On sent dans ce texte le souffle du space op' un peu à l'ancienne, sans que cela soit le moins du monde péjoratif. Legrand ne se perd pas dans les considérations métaphysiques qui émaillent un roman comme Mars blanche de Brian Aldiss, alors que, si l'on y regarde de près, la situation initiale est la même : une planète (ou un satellite) qui devient dépotoir et se trouve subitement coupé de la Terre. Là où Aldiss en fait une défense de l'Utopie, de la préservation d'un monde, Legrand choisit la voie de l'action pure et dure. Évidemment, la portée philosophique est bien différente, mais c'est, il faut le reconnaître, nettement plus lisible. Par ailleurs, l'insistance répétée sur la « défonce » perpétuelle des Dumpmen et leur langage particulier, extrêmement grossier, apporte, discrètement mais sensiblement, au lecteur un moyen de réfléchir à ce que peut susciter l'isolement d'un ensemble d'humains sur une planète, d'ailleurs de façon plus lucide que dans le roman d'Aldiss. Il convient par ailleurs de préciser que Legrand parvient à expliquer un monde, son passé et son avenir, dans une action qui se déroule en approximativement deux ou trois jours. Et si on tient compte du fait que les protagonistes ne dorment pas pendant cette période, on se rapproche ici d'une des règles de la Tragédie : une seule journée pour l'action. L'unité de lieu, elle aussi, est maintenue : seule la Lune compte. Même chose pour l'unité d'action : une seule lutte, contre une entité noire qui ressemble fort au destin antique. On frôle la tragédie moderne, en quelque sorte, constat qu'on ne peut faire de n'importe quel ouvrage venu — suivez mon regard...

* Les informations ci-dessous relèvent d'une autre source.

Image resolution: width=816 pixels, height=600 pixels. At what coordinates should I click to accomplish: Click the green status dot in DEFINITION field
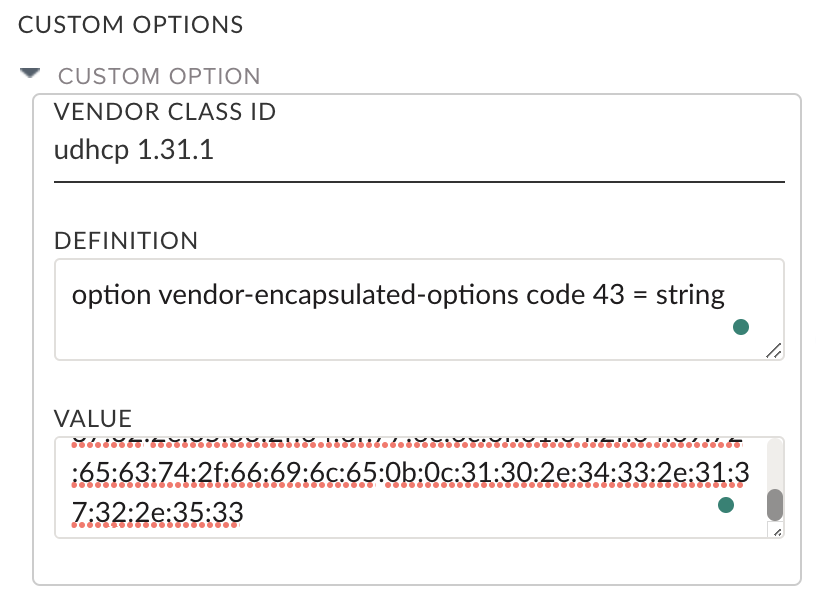tap(739, 326)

En bref, voici une œuvre attachante et forte qui se lit avec plaisir — pour peu qu'on ne s'offusque pas en matière d'insanités. Legrand apporte, sous couvert de littérature populaire, autant de réflexions sur le monde contemporain que beaucoup d'autres auteurs actuels réputés « intellos ». Et s'il choisit la voie du roman d'aventures S-F, on ne peut que s'en féliciter, tant pour nous, lecteurs, que pour le genre en lui-même.